と書きます.単純コマンドの場合,“>junk”はどこに置いても構いません.したがって,上のコマンドは,

  $ >junk ls

と同じ意味をもちます.重要なことは,“>junk”がコマンドlsの引き数ではなく,シェルが解釈して標準入出力を切り替えるという点です.そのため,標準入出力を使っているコマンドはどれでもシェルによって標準入出力を切り替えることができます.この機能/操作をリダイレクションと言います図8表1

 

(図8)

リダイレクションの概念

 

 

(表1)

bashのリダイレクション記号

 リダイレクションの例をもう一つ挙げておきます.catコマンドは,引き数で指定されたファイルの内容を標準出力へ出力します.そして,catは引き数でファイルを指定しない場合,標準入力を読み込みます.

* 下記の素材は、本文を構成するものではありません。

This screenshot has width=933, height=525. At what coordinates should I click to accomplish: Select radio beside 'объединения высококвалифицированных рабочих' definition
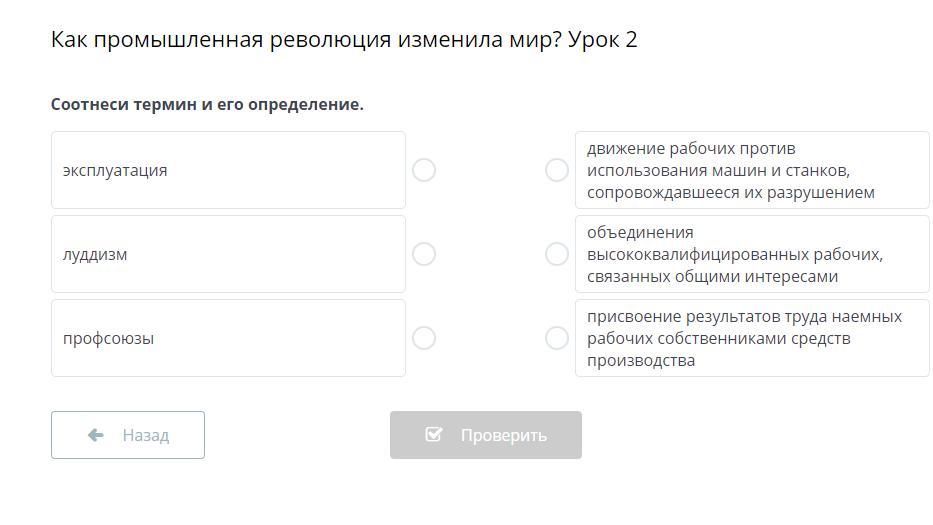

 すると,次のようにすると,標準入力を読み込んで,リダイレクションでjunkというファイルにテキストを書き込むようなことも可能になるわけです.

  $ cat >junk

  created by cat^D^D

 ここで,^Dはコントロールキーを押しながらDを入力することを意味します.^Dは端末からの今までの入力をすぐにプログラムに送ります(^D自身は送られない).1回目の^Dで“created by cat”という文字列がプログラムに渡り,2回目の^Dではタイプされた文字がないので入力がないと判断し,catは終了します.ちなみに,^Dは標準入力を終わらせるときによく使われます.

 UNIXのファイルは単純なバイトストリームです.作成したjunkの中身をodコマンドで見てみます.このコマンドは,ファイルの中身を8進表示でダンプします(図9)

(図9)odコマンドでファイルをダンプした結果
 $ od -bc junk

0000000 

143 162 145 141 164 145 144 040 142 171 040 143 141 164

 c    r     e    a    t    e    d    b     y    c    a    t

 なお,“-bc”オプションは,バイト単位と文字の二つの表示を行います.先ほどタイプした文字がそのまま過不足なくファイルに書き込まれていることがわかります.


注:3 POSIX:Portable Operating System Interface for Unix.APIの仕様.IEEEやISOで決められている.UNIXばかりでなく,ほかのOSにも実装されている.IEEE Std 1003.2はシェルおよびコマンドを規定したもので,ほかにはCのシステムコールを規定した1003.1などがある.